Data in this exercise:
------------------------
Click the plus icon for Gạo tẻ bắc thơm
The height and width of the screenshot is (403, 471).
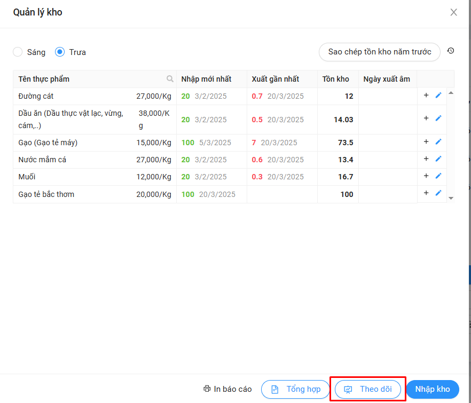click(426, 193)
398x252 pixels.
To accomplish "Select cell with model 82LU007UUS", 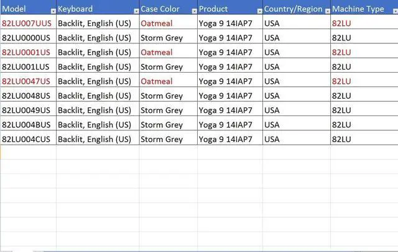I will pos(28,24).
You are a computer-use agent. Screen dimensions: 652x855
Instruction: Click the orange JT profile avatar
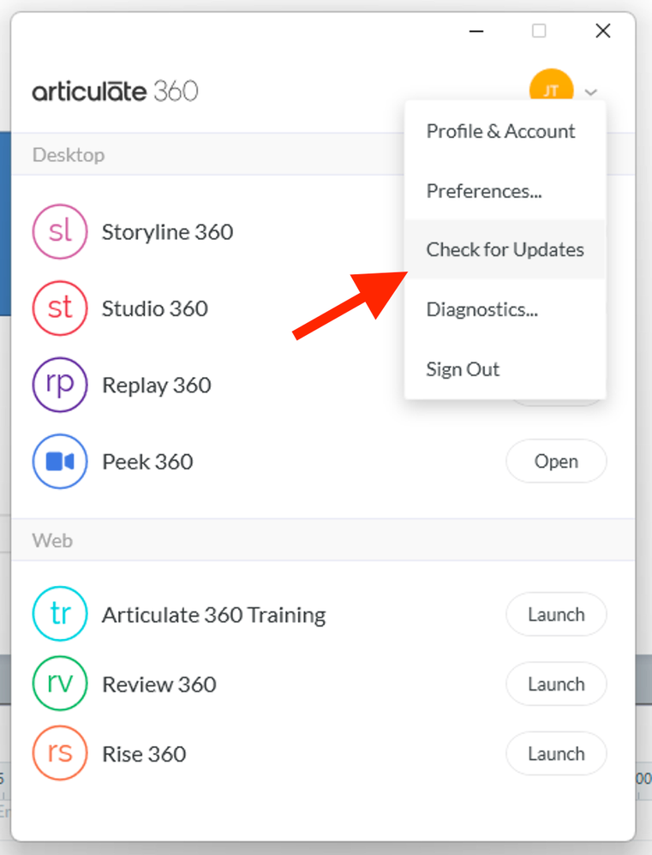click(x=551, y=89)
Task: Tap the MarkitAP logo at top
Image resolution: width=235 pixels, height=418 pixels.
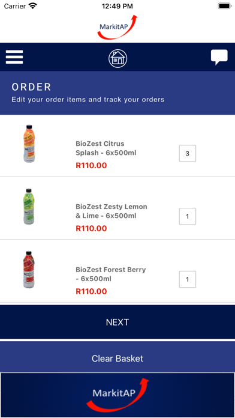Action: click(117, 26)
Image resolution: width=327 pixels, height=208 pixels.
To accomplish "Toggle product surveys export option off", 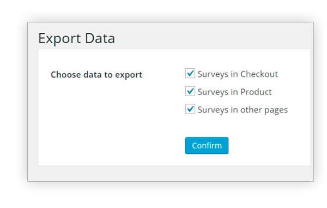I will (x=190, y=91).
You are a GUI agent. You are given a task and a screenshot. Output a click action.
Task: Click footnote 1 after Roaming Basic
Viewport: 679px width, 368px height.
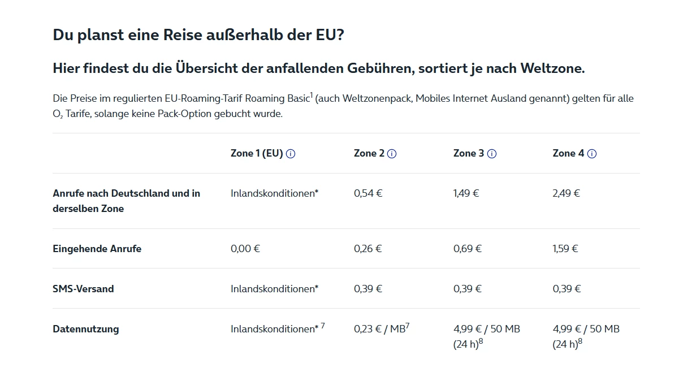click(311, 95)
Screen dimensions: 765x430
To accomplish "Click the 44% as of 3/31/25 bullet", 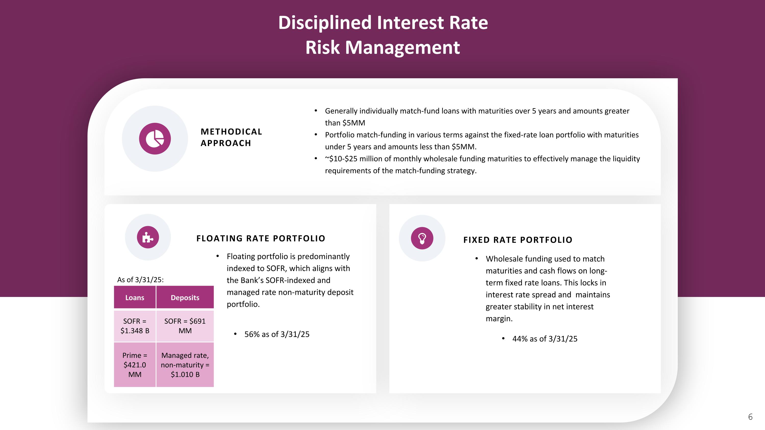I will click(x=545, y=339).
------------------------
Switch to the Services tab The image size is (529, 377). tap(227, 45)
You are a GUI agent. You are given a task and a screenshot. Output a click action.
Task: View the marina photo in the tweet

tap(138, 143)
------------------------
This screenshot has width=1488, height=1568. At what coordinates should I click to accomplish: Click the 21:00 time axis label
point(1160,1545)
------------------------
Written problem:
Reproduce the lines from the one containing "This screenshot has" up to and including the one containing "point(1160,1545)", switching "21:00" to "18:00" and leaving everything else unchanged.

Written solution:
This screenshot has width=1488, height=1568. At what coordinates should I click to accomplish: Click the 18:00 time axis label
point(1160,1545)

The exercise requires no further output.